I Should Have

“ . . . A man has rigged up a turkey trap with a trail of corn leading into a big box with a hinged door. The man holds a long piece of twine connected to the door that he can use to pull the door shut once enough turkeys have wandered into the box. However, once he shuts the door, he can’t open it again without going back into the box, which would scare away any turkeys lurking on the outside. One day he had a dozen turkeys in his box. Then one walked out, leaving eleven. ‘I should have pulled the string when there were twelve inside,’ he thought, ‘but maybe if I wait, he will walk back in.’ While he was waiting for his twelfth turkey to return, two more turkeys walked out. ‘I should have been satisfied with the eleven,’ he thought. ‘If just one of them walks back, I will pull the string.’ While he was waiting, three more turkeys walked out. Eventually, he was left empty-handed. His problem was that he couldn’t give up the idea that some of the original turkeys would return . . . ”

. . . Why You Win or Lose, by Fred C. Kelly

I have used the aforementioned Fred Kelly quote off and on for nearly five decades, but I dredged it up again this morning since over the past five months I have received numerous voice mails/emails with the statement, “I should have!” To wit, “I should have raised cash on the October 2 trader’s “sell signal.” “I should have” bought the massive three session “selling climax” lows that ended on Christmas Eve in one of the most oversold readings I have seen in years. Since then the stock market rally has been legendary. The Dow Wow has lifted the senior index some 19%+ from its intraday low into last Friday’s intraday high. Of course the obligatory question following “I should have” is “what should I do now?”
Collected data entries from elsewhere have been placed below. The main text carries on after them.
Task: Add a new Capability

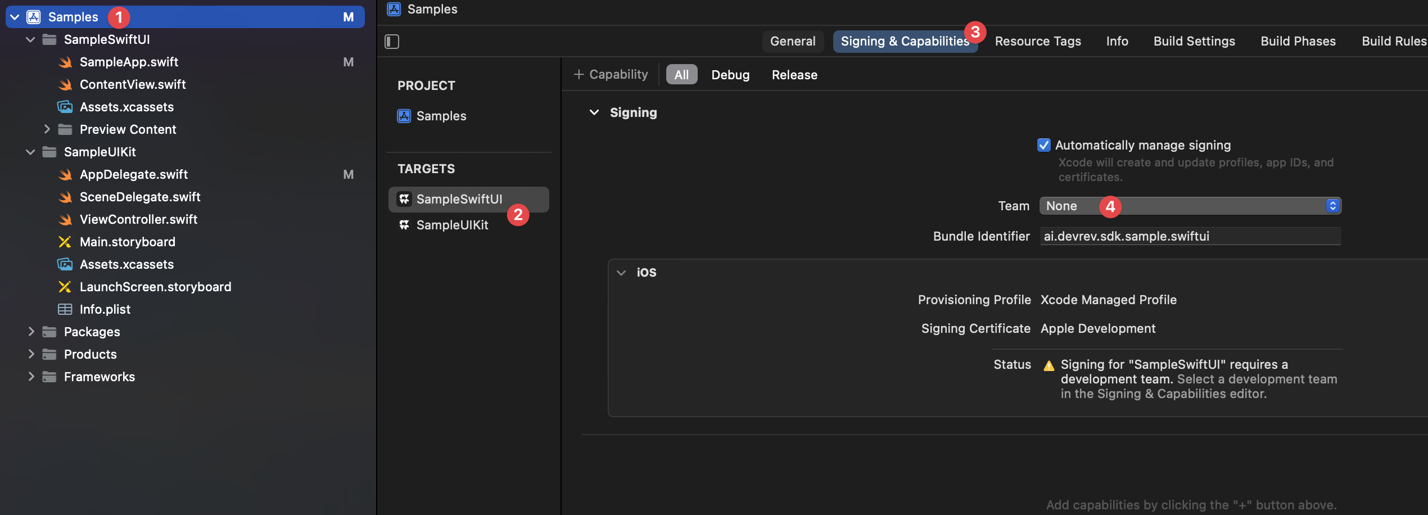Action: coord(611,75)
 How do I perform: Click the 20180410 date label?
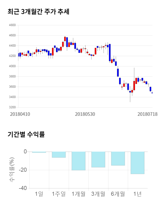tap(20, 114)
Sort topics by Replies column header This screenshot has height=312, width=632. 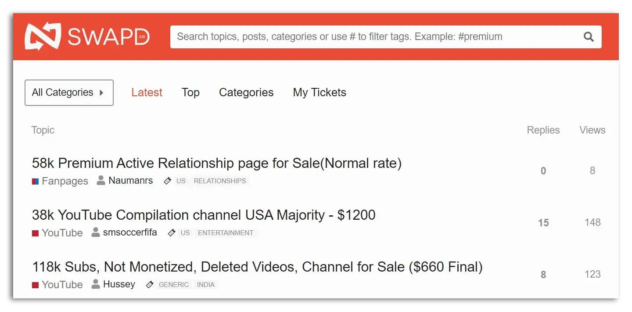(x=543, y=130)
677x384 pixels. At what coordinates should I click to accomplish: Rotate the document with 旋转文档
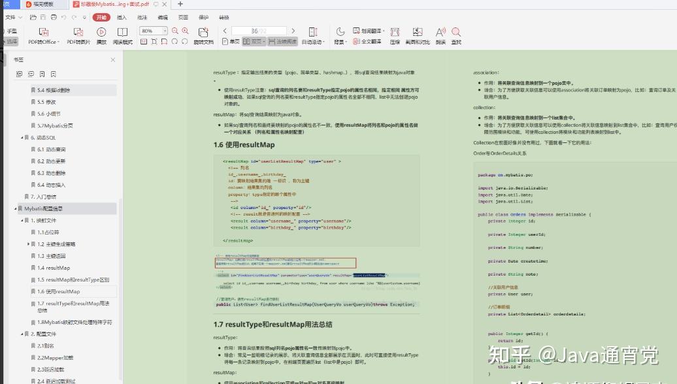pos(203,36)
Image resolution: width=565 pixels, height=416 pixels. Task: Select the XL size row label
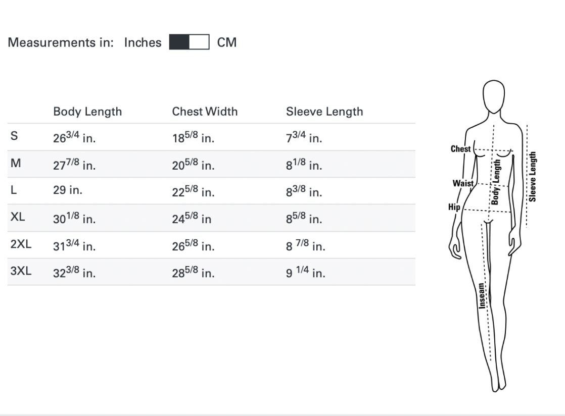(x=18, y=218)
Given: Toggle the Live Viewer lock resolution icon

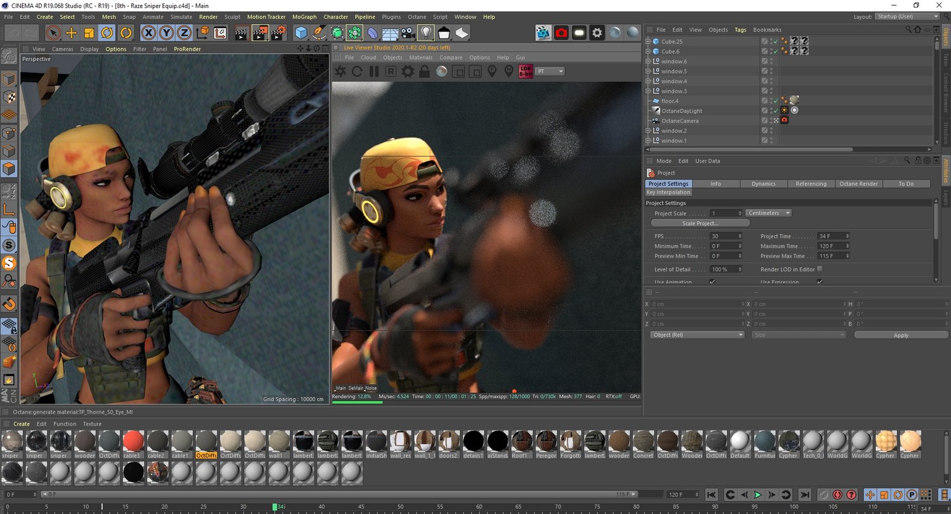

Well to that point, many pundits continue to suggest that we will get a retest of the Christmas lows of 2346 basis the S&P 500 (SPX/2775.60). However, there are many instances where a major low was never retested. The December 1974, October 1975, March 1978, November 1979 lows were never retested and I could name many more. More recently, the March 2009 lows were NEVER retested. Yet the negative nabobs keep insisting the December 2018 lows will get retested. Someone sent us this over the weekend:

"Several weeks ago we did some research to find out what a typical rally looks like after a big waterfall-like decline takes place. The takeaway was that the rallies after those waterfall declines have lasted anywhere from 1 to 74 days and have retraced 20-90+% of the initial decline. That’s quite a wide range in both duration and magnitude of the move, but a universal similarity was that in 19 of 19 post-war instances of a 15% uninterrupted decline (excluding the current one), the stock market ended up testing the waterfall low in some fashion. That is a pretty compelling statistic that flies in the face of what we are currently witnessing."